Don’t be afraid of questions. Welcome them. But here is the important part. Be willing to say, “I don’t know.” But don’t leave it at that. Follow it up with, “Write down the question, and I will find an answer.
But there are problems with questions. Big problems. You can very easily give classroom power over to a student that is working from what is functionally a script of questions. I have seen unrestrained questioning take over a classroom, and that was only over statistics. You have a lesson plan. Follow it through. If you move too far off track, bring the class back to where you were. Say that we can deal with these questions another day, but for now, we have material that we need to cover.
If you are a public school teacher, you have to be very careful. Your administrators probably hate controversy. Here are a couple of guidelines you may want to consider (and if you have your own, please offer comments). I am not a lawyer and this is not legal advice.
First, the students need to know that you understand that this may not be a comfortable topic for them. Simply acknowledging the concern that students may have will make them more at ease.
Second, let them know that their future careers depend on them having a good scientific background. If they want to go to college, if they don’t have a good foundation to build on for their next science class, they will have to struggle to keep up.

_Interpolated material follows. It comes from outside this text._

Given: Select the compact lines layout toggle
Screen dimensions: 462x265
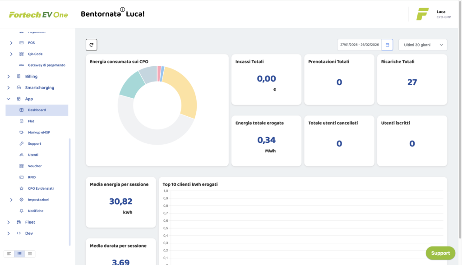Looking at the screenshot, I should point(30,254).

Also, if your state’s education standards include evolution, the students need to be ready to answer questions on it. Otherwise, they will be giving up points that could mean that someone else gets their scholarship.
Third, students need to understand that you are not trying to change their belief. Beliefs are incredibly hard to change, especially religious ones, which are often held in a privileged place above other beliefs. You want them to understand the theory of evolution, the evidence backing it up, but choosing to believe it is up to them. That is all you can really do anyway.
Finally, do not, under any circumstances, suggest that they read a book by a religious person that discusses how science and religion can be reconciled. Ken Miller is an excellent speaker, and one of the best advocates for good science education one can find, but you cannot put him forward as a source of information on religion. Doing so puts favor on one particular religious practice. This is against the law as much as teaching creationism would be. Feel free to mention that there are scientists from many religious traditions that reconcile faith and science and leave it at that.
As a college professor, I am a little freer with my teaching style, and I can use the above guidelines, excepting the final one. I can make suggestions and offers to some extent, and have encouraged students to look up writers like Ken Miller if I thought they might be receptive.
I teach from the point of view of evidence being the deciding factor. Evolution has such a tremendous and outstanding level of evidence in its favor that it is foolish to take a stand against it without strong evidence to contradict it. There is no good evidence for any of the religious creation stories, but they are strongly supported by belief, which requires no evidence and flourishes despite it.
I would love to see evidence of intelligent design or creation because that would mean that a whole new area of study would open up, and we would have the opportunity to explore this undiscovered country. It would add to our understanding of the universe and that is, after all, what science is all about.